Anthropic is Really Pushing the Frontier, What Should We Think?
New model achieves 72.4% exploit success rate, up from 0.9% with previous best model.
Anthropic has unveiled Mythos, a frontier AI model with unprecedented cybersecurity capabilities that can analyze browser crashes and develop working computer exploits with 72.4% success rate. This represents an 80x improvement over their previous best model, Claude Opus 4.6, which achieved only 0.9% on the same benchmark developed with Mozilla using real Firefox vulnerabilities. The model's performance is considered a floor, with Anthropic noting it would likely perform even better with more tokens and that scaffolding improvements typically boost capabilities over time.

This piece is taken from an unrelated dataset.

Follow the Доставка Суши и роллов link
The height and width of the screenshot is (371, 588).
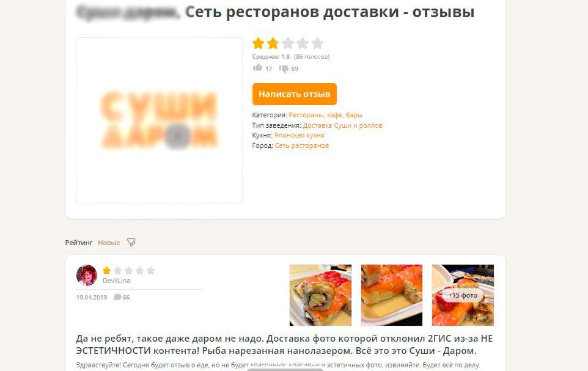(342, 125)
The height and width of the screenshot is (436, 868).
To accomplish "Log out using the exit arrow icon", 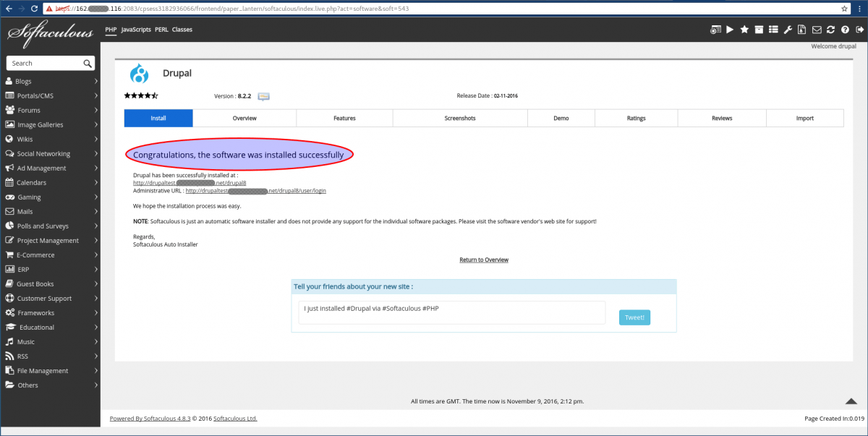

Despite passing their Responsible Scaling Policy framework, Anthropic has chosen to restrict Mythos through Project Glasswing, a limited deployment to approximately 50 critical infrastructure organizations across three major cloud providers. The company acknowledges the model could handle "small-scale enterprise networks with weak security posture" - representing a significant portion of the internet. For these trusted partners, Anthropic is not blocking exchanges based on classifier triggers, allowing cybersecurity defenders to leverage the model's full capabilities for defense purposes, a significant departure from their general-release model restrictions.
- Mythos achieves 72.4% exploit success rate from browser crashes, up from 0.9% with Claude Opus 4.6
- Model restricted to 50+ organizations via Project Glasswing despite passing internal safety framework
- Anthropic describes target scope as "small-scale enterprise networks with weak security posture"
Why It Matters
Demonstrates AI's rapidly advancing offensive cybersecurity capabilities while raising questions about responsible deployment of dangerous technology.